#### SELECTED EXCERPT

A transformation is underway in the energy sector where utility grid infrastructure is evolving to produce more energy from renewable sources and incorporate new advanced grid technologies. Technology concepts such as microgrids, and distributed and district energy help to localize our energy supply and allow us to generate, store, and consume energy in the places where we live and work. These systems reduce greenhouse gas emissions and reduce our dependence on the local utility grid.
In local communities, picture solar panels on your rooftops or city buildings, all tied to a battery storage device. In businesses and for many industries, this can be highly efficient, localized electricity, heating and cooling systems powering office buildings, hospitals, or manufacturing facilities. This is a picture you can see today in many cities and businesses, but it is still far from universal.
Some of the major drivers behind the evolution of distributed energy have been sustainability and reducing carbon footprint to protect public and environmental health. In recent years, however, it seems that infrastructure resiliency is further accelerating the narrative.
When Hurricane Sandy barreled through the Eastern U.S. and Northeast Corridor in 2012, the “100-year storm” caused extreme flooding and winds destroying homes and knocking out power systems. Millions of people were left without electricity for days—and in some cases weeks. Critical facilities and systems that rely on uninterrupted access to utilities were greatly impacted. In the aftermath of the storm, many observers pointed to a handful of facilities, like New York University, that had microgrids and distributed generation and were able to maintain services.

########
#### STORED DATA

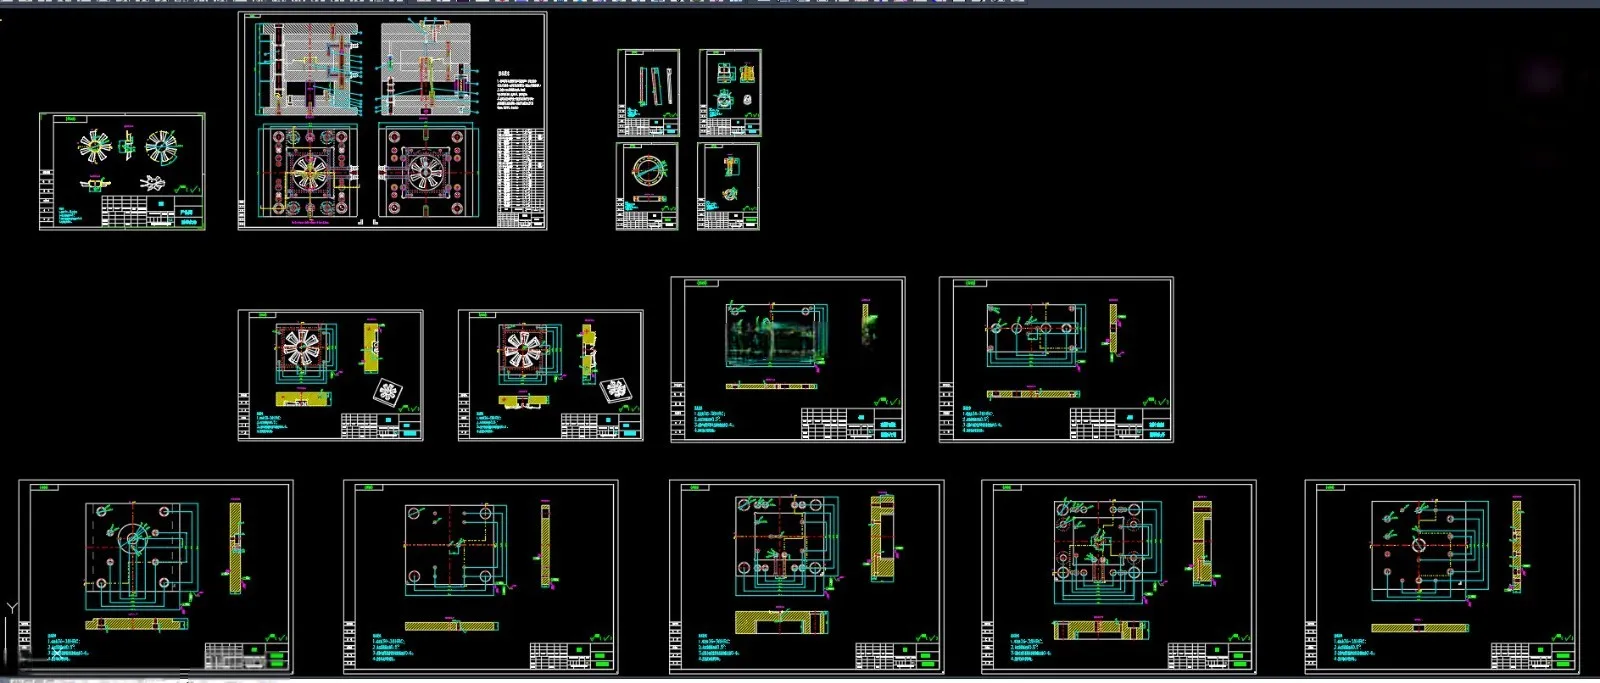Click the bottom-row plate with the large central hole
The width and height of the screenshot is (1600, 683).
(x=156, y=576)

########
#### STORED DATA

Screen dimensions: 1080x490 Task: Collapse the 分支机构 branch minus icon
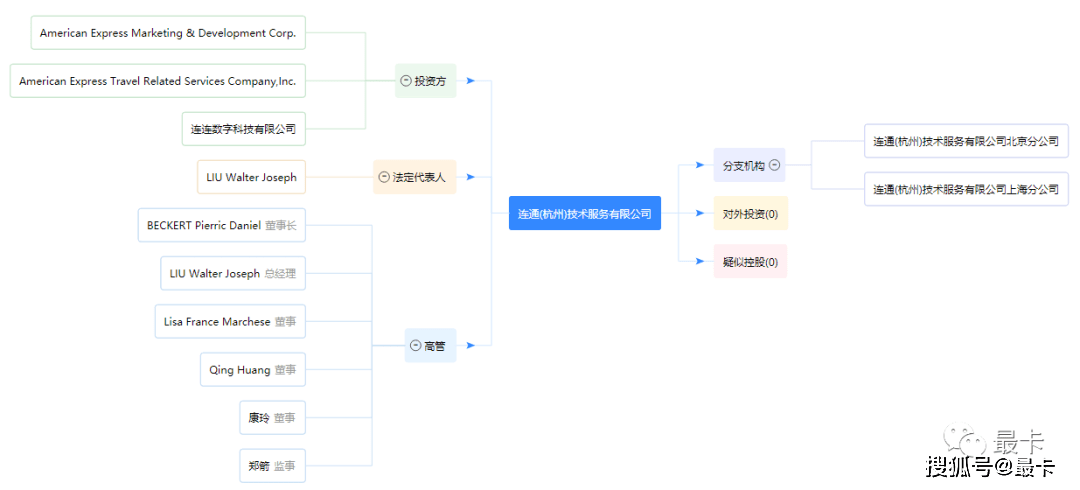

########
#### STORED DATA

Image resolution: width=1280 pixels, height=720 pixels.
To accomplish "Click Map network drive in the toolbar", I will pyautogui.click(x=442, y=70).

########

- [REQUIRED WORK]
A. In the passage on distributed energy, rewrite the part starting with "Some of the" and going on through "accelerating the narrative.", substituting "localized power generation" for "distributed energy".
B. Proceed with the passage on distributed energy, picking up from the point at which it stops.
The records play no part in this work.

- [ANSWERS FOR EACH ITEM]
A.
Some of the major drivers behind the evolution of localized power generation have been sustainability and reducing carbon footprint to protect public and environmental health. In recent years, however, it seems that infrastructure resiliency is further accelerating the narrative.

B.
Fast forward to 2017 and a hurricane season that was one of the most active and devastating on record in terms of lives affected and damages to infrastructure. I saw the effects firsthand with hundreds of our employees and many of our clients’ facilities in Puerto Rico, Houston, and the surrounding areas affected.
When Hurricane Harvey hit there were reports of Texas hospitals that closed during the storm and had to transfer patients. Meanwhile, there were reports of “bright-spot” facilities that were able to withstand the effects thanks to sound infrastructure hardening and localized onsite energy generation. In some cases, these distributed energy systems were recently implemented, while others had been put in place decades ago.
These examples show there is a clear need for resilient utilities and viable solutions that are available in today’s marketplace. The question for us in the energy industry to solve is: How do we eliminate barriers so that microgrids and distributed energy become the norm and not the exception?
Some of the barriers to microgrid and distributed energy adoption are that projects are highly capital intensive and require a lot of upfront planning and technical expertise. To overcome this, the industry is actively working to improve technologies and reduce costs while working with policymakers to eliminate regulatory barriers. We are also showing progress by applying innovative business models and service delivery approaches. These approaches are now being termed “Microgrids as a Service” (MaaS).
In practice, this means your local hospitals, college campuses, or businesses can easily procure microgrid and distributed energy solutions by drawing on the resources of firms that have the capital, partnerships, and experienced operations teams ready to deploy. And it allows these facilities to reinvest into other infrastructure hardening measures in addition to core business needs.
We need to ensure the reliability of our critical infrastructure and we expect that these approaches will further allow microgrids and distributed energy to be a part of the solution—and ultimately turn hindsight, into foresight.
—William DiCroce is president and CEO of Veolia North America.